Set a small but reliable monthly budget so the site stays fast, secure, and compliant.

• Hosting and platform: Managed WordPress typically £25–£100+ per month depending on traffic and features (see UK‑priced WP Engine plans and Kinsta’s USD tiers). Webflow/Squarespace are per‑site subscriptions. Shopify adds transaction fees for ecommerce. Align the plan to realistic traffic and content cadence; upgrade only when data justifies it.

• Domain and DNS/CDN: .uk retail renewals are modest; wholesale is £3.90/year. Many businesses use Cloudflare for DNS/CDN/SSL; the free tier is often enough, with paid add‑ons if you need more control or performance.

• Maintenance and small changes: If your web design agency in London provides a care plan, expect line items for updates, backups, uptime monitoring, minor content edits, and security checks. For planning, many SMEs earmark a light monthly retainer or a quarterly bucket of hours. Avoid pay‑per‑tiny‑ticket models that create friction and delay small but valuable fixes.

• Optional marketing and analytics: Consent management, tag governance, CRO tests, and structured‑data work are not “set and forget.” Budget ad‑hoc or via a retainer aligned to your growth targets.

Three realistic London scenarios

1) Solo consultancy upgrading from a DIY site Goal: Sharper positioning, case studies, and conversion forms; minimal custom logic. Platform: Squarespace or Webflow Basic; or WordPress on managed hosting. Budget: £2,500–£6,000 with a freelancer or micro‑studio, plus £200–£600/year recurring. Priorities: crisp messaging, proof (case studies), and speed.

2) 10–30 person professional services firm (legal, accounting, engineering) Goal: Credibility, lead capture, resources library, careers pages, and analytics. Platform: WordPress on managed hosting or Webflow Business; optional HubSpot/CRM integration. Budget: £8,000–£20,000 with a London agency; £25–£150/month for hosting/platform; modest analytics and consent tooling. Priorities: IA and content depth, structured data, performance budgets, stakeholder alignment.

3) Multi‑location trade/services brand Goal: Local SEO at scale, location pages, reviews integration, booking/quoting. Platform: WordPress (custom post types) or Webflow with collections; consider Shopify only if you sell services/packages online. Budget: £15,000–£40,000 depending on automation and integrations; recurring spend higher for reviews, location management, and CRO testing. Priorities: scalable content model, location NAP consistency, and page‑speed discipline.

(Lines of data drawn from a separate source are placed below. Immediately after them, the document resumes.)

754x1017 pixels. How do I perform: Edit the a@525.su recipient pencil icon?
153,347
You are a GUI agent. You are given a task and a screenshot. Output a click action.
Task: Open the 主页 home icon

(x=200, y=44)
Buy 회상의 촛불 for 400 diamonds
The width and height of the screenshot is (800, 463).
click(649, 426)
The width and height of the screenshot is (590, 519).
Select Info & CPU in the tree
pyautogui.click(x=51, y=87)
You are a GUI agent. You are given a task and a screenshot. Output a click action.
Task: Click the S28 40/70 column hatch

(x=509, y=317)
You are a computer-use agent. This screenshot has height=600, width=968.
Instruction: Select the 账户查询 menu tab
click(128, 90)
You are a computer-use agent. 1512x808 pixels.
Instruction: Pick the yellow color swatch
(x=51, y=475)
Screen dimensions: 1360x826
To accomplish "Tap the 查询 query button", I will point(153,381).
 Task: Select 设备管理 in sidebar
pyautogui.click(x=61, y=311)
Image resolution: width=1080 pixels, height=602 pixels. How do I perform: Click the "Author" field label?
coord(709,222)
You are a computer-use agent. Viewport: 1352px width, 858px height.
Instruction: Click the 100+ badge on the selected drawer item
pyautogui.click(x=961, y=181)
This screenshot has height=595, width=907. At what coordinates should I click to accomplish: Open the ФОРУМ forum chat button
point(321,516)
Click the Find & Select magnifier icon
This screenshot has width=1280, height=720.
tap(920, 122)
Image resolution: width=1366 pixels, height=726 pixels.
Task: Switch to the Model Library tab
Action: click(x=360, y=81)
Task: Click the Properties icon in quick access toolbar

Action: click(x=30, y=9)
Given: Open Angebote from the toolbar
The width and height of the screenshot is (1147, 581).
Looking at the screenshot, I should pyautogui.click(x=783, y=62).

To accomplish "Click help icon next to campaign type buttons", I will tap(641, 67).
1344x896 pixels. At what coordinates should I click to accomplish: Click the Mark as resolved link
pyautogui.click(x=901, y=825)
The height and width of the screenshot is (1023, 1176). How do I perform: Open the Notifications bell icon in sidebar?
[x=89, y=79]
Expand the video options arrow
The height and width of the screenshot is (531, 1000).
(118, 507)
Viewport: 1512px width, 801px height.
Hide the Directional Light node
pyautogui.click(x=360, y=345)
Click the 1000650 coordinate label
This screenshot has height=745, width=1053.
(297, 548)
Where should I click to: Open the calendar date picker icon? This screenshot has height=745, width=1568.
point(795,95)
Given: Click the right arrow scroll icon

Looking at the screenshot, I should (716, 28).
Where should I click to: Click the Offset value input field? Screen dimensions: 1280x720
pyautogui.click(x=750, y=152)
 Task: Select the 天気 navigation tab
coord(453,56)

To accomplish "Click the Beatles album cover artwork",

How to buy well in London (and avoid false economies)

Define success in business terms first—qualified leads, consultation bookings, request‑for‑proposal starts—then scope deliverables. Your brief should include: audience and ICPs, value proposition, top tasks, sitemap, must‑have integrations, content sources, brand status, and constraints (timeline, approvals, security). Ask vendors to respond with assumptions, exclusions, delivery stages, testing scope, and post‑launch support.

To compare a web design agency London shortlist fairly: 1) Ask for a page‑level scope and a component list, not just page counts; 2) Ask how they’ll keep Core Web Vitals in check; 3) Insist on analytics/tagging and consent configured at launch; 4) Clarify content production ownership; 5) Request two or three relevant London/UK service‑sector case studies with results.

Red flags: rock‑bottom headline prices dependent on upsells; heavy plugin stacks without justification; no staging environment; vague QA; no migrations plan; proprietary lock‑ins without export paths; and proposals that ignore SEO basics. Pay attention to how the team questions your brief—good questions now prevent expensive surprises later.